Dynamic Memory Allocation
Also another solution is aggregating Panel and BackEnd into another object. This is common if both elements are UI Controls and need to behave in a coordinated manner.
Finally as far as MVC goes I recommend using a a Model View Presenter approach instead.
Basically you have your Form Implement a IPanelForm interface. It registers itself with a class called Panel which does all the UI logic. BackEnd should have events that Panel can hook into for when the model changes. Panel handles the event and updates the form through the IPanelForm interface.
User clicks a button
The form passes to Panel that the user clicked a button
Panel handles the button and retrieves the data from the backend
Panel formats the data.
Panel uses IPanelForm Interface to show the data on the Form.
I've been delaying implementing the lessons learned here, giving me plenty of time to think about the exact right way to do it. As other people said, having a clear separation where the backend objects have listeners for when their properties change is definitely the way to go. Not only will it resolve the specific issue I was asking about in this question, it is going to make a lot of other bad design smells in this code look better. There are actually a lot of different Backend classes (going by the generic class names I used in my example), each with their own corresponding Panel class. And there's even a couple of places where some things can be moved around to separate other pairs of classes into Backend/Panel pairs following the same pattern and reducing a lot of passing junk around as parameters.
The rest of this answer is going to get language specific, as I am using Java.
I've not worried a whole lot about "JavaBeans," but I have found that following basic JavaBean conventions has been very helpful for me in the past: basically, using standard getters and setters for properties. Turns out there's a JavaBean convention I was unaware of which is really going to help here: bound properties. Bound properties are properties available through standard getters and setters which fire PropertyChangeEvents when they change. [I don't know for sure, but the JavaBeans standard may specify that all properties are supposed to be "bound properties." Not relevant to me, at this point. Be aware also that "standard" getters and setters can be very non-standard through the use of BeanInfo classes to define a JavaBean's exact interface, but I never use that, either.] (The main other JavaBean convention that I choose to follow or not as appropriate in each situation is a no-argument constructor; I'm already following it in this project because each of these Backend objects has to be serializable.)

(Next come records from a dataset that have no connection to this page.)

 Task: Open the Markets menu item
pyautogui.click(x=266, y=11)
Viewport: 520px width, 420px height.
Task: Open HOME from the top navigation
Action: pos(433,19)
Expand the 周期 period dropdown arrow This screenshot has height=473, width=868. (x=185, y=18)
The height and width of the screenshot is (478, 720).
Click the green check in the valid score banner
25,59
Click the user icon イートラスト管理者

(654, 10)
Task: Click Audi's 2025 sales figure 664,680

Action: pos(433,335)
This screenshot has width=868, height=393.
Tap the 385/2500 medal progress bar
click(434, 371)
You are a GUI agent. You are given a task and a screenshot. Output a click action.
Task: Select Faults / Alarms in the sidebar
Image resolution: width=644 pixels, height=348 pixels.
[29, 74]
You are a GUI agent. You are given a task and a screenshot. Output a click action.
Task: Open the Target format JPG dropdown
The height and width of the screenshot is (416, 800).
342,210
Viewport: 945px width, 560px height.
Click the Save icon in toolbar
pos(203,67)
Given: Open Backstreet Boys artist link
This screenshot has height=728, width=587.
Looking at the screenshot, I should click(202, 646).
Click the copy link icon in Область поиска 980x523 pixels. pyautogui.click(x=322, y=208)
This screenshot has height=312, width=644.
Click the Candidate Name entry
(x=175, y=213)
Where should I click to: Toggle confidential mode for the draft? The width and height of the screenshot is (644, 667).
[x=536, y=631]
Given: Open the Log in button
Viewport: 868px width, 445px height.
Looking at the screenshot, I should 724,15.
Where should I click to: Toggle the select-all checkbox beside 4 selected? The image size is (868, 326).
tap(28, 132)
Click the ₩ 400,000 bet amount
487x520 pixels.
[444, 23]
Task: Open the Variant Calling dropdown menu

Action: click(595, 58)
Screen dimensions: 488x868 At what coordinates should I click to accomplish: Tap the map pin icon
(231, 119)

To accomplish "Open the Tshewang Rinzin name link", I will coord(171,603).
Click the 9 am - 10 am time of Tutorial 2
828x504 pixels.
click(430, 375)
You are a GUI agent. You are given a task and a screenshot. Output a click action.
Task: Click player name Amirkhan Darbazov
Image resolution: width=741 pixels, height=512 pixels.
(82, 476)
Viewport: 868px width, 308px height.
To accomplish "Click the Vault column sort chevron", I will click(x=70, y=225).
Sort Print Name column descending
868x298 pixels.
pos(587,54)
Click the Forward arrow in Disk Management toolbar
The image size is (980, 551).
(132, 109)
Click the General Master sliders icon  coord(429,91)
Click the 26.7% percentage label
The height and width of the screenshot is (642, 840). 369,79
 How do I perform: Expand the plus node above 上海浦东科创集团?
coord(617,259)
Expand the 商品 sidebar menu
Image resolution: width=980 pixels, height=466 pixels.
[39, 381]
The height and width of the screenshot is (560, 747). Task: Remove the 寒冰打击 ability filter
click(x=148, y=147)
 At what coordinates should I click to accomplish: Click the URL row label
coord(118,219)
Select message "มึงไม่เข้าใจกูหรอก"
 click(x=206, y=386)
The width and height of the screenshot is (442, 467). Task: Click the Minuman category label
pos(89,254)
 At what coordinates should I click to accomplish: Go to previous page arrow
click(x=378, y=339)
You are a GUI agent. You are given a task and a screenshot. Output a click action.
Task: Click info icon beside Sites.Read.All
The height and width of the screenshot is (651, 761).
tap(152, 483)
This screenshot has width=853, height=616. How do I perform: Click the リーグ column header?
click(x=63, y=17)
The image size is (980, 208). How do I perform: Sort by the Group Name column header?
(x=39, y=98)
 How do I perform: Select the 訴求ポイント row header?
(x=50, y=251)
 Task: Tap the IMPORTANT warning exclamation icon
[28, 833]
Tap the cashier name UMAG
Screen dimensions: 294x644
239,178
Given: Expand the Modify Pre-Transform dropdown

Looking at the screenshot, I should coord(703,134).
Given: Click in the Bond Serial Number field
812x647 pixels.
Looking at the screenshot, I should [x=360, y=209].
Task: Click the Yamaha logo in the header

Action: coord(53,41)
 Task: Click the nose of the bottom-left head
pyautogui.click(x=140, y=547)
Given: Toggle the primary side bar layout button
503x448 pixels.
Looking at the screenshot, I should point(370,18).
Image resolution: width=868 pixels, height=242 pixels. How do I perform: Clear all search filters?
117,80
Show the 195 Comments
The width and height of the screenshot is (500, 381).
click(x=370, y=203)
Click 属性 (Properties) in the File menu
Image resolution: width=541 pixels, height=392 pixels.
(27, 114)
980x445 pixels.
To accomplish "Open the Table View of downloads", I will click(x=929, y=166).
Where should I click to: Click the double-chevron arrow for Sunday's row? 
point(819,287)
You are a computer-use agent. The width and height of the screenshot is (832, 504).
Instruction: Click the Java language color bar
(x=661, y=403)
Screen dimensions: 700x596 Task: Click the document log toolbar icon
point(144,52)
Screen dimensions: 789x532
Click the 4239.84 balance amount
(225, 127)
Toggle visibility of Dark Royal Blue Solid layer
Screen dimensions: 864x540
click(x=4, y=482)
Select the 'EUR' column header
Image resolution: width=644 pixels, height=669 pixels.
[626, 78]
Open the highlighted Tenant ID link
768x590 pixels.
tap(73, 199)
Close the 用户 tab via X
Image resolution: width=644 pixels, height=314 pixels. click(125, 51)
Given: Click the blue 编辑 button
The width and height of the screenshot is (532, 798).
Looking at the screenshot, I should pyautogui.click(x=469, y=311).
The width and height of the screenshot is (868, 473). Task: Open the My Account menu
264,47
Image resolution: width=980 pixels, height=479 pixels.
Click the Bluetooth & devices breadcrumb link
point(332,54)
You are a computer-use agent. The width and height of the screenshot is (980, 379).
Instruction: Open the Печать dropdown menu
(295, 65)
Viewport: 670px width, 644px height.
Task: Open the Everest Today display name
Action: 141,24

I've found this blog entry, which was very helpful in cluing me into the bound properties/PropertyChangeEvents issue and helping me construct a plan for how I'm going to rework this code.
Right now all of my backend objects inherit from a common class called Model, which provides a couple of things every backend in this system needs including serialization support. I'm going to create an additional class JavaBean as a superclass of Model which will provide the PropertyChangeEvent support that I need, inherited by every Model. I'll update the setters in each Model to fire a PropertyChangeEvent when called. I may also have JavaBean inherited by a couple of classes which aren't technically Models in the same sense as these but which could also benefit from having other classes registered as listeners for them. The JavaBean class may not fully implement the JavaBean spec; as I've said, there are several details I don't care about. But it's good enough for this project. It sounds like I could get all this by inheriting from java.awt.Component, but these aren't components in any sense that I can justify, so I don't want to do that. (I also don't know what overhead it might entail.)
Once every Model is a JavaBean, complete with PropertyChangeEvent support, I'll do a lot of code cleanup: Models that are currently keeping references to Panels will be updated and the Panels will register themselves as listeners. So much cleaner! The Model won't have to know (and shouldn't have known in the first place) what methods the Panel should call on itself when the property updates.